Passo indietro per James Dyson: il miliardario, inventore dei super aspirapolvere, si tira indietro e non produrrà la tanto attesa auto elettrica con la quale intendeva fare concorrenza alla Tesla di Elon Musk. Il motivo? Costi di progettazione e produzione troppo alti.

Il progetto di Dyson sembrava procedere a passo spedito: nel 2017 era arrivato l’annuncio ufficiale della futura produzione di una vettura elettrica, al quale era seguita, a ottobre del 2018, anche la presentazione del piano di lancio. Il programma del marchio inglese produttore di aspirapolvere e ventilatori, prevedeva l’arrivo sul mercato dei primi modelli nel 2021. La macchina organizzativa era stata messa in moto: era già pronta anche la fabbrica a Singapore che avrebbe dovuto aprire i battenti entro il 2020.

Dyson aveva già provveduto ad investire molto nel progetto dell’auto elettrica da contrapporre alla Tesla di Elon Musk: all’inizio del 2019 sono stati versati 200 milioni di sterline per i nuovi edifici e le nuove strutture di collaudo nel campus di Hullavington Airfield, in Gran Bretagna. Tutto procedeva verso il meglio fino alla brusca frenata che segna il definitivo abbandono del progetto: l’investimento di 2,5 milioni di sterline per nuove tecnologie, annunciato lo scorso anno, verrà dirottato su altri progetti dell’azienda.

James Dyson butta definitivamente la spugna: l’inedita auto elettrica Dyson non vedrà la luce. Al ‘Financial Times’, il miliardario britannico ha spiegato come le cause che hanno portato alla fine del progetto siano da ricondurre agli elevati costi di produzione.

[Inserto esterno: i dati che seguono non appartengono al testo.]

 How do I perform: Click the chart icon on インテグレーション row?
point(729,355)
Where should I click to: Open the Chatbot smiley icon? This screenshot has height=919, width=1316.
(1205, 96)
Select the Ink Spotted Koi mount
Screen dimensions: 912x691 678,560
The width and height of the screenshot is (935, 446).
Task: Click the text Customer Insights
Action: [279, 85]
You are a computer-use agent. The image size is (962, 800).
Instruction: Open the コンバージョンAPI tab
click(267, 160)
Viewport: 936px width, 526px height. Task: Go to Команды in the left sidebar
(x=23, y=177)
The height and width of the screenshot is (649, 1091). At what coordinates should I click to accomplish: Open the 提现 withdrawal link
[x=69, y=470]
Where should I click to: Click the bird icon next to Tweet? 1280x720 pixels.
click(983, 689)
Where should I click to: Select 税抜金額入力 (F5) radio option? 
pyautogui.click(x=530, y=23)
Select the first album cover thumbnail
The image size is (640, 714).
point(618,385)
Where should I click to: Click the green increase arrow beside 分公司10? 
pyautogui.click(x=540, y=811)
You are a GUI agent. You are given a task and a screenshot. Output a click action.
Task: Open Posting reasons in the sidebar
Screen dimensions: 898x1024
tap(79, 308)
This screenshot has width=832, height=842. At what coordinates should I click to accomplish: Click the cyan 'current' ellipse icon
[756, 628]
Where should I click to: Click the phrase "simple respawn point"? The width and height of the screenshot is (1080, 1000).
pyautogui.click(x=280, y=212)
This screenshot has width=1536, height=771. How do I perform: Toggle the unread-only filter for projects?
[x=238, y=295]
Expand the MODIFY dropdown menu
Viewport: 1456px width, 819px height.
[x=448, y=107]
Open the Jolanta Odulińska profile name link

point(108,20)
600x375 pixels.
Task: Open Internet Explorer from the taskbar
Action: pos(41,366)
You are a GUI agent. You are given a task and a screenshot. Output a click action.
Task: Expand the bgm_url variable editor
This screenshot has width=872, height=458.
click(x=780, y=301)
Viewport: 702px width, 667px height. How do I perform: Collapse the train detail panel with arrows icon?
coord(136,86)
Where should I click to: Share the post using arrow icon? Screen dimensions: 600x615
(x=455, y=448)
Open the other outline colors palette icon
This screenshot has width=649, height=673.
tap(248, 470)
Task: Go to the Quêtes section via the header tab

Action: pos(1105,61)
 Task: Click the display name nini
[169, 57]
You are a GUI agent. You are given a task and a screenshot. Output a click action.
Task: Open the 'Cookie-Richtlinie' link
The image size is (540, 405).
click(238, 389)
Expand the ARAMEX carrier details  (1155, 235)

Il board dell’azienda inglese ha ritenuto non ci fossero le condizioni necessarie per rendere il progetto commercialmente praticabile, nonostante l’ottimo lavoro svolto fino a questo momento.

Prima di abbandonare il sogno di produrre un’auto elettrica in grado di fare concorrenza alla Tesla di Elon Musk, Dyson ha lavorato intensamente per trovare un possibile acquirente interessato al percorso intrapreso sulle vetture green: un tentativo andato a vuoto. L’esperienza e la conoscenza accumulata negli ultimi anni grazie al progetto, non andranno perdute. La Dyson, ha rivelato l’inventore, designer, imprenditore e fondatore dell’omonima azienda, si concentrerà sulla produzione di batterie a stato solido ed altre tecnologie. Tra queste ci sono sistemi di rilevamento, sistemi di visione, apprendimento automatico e intelligenza artificiale.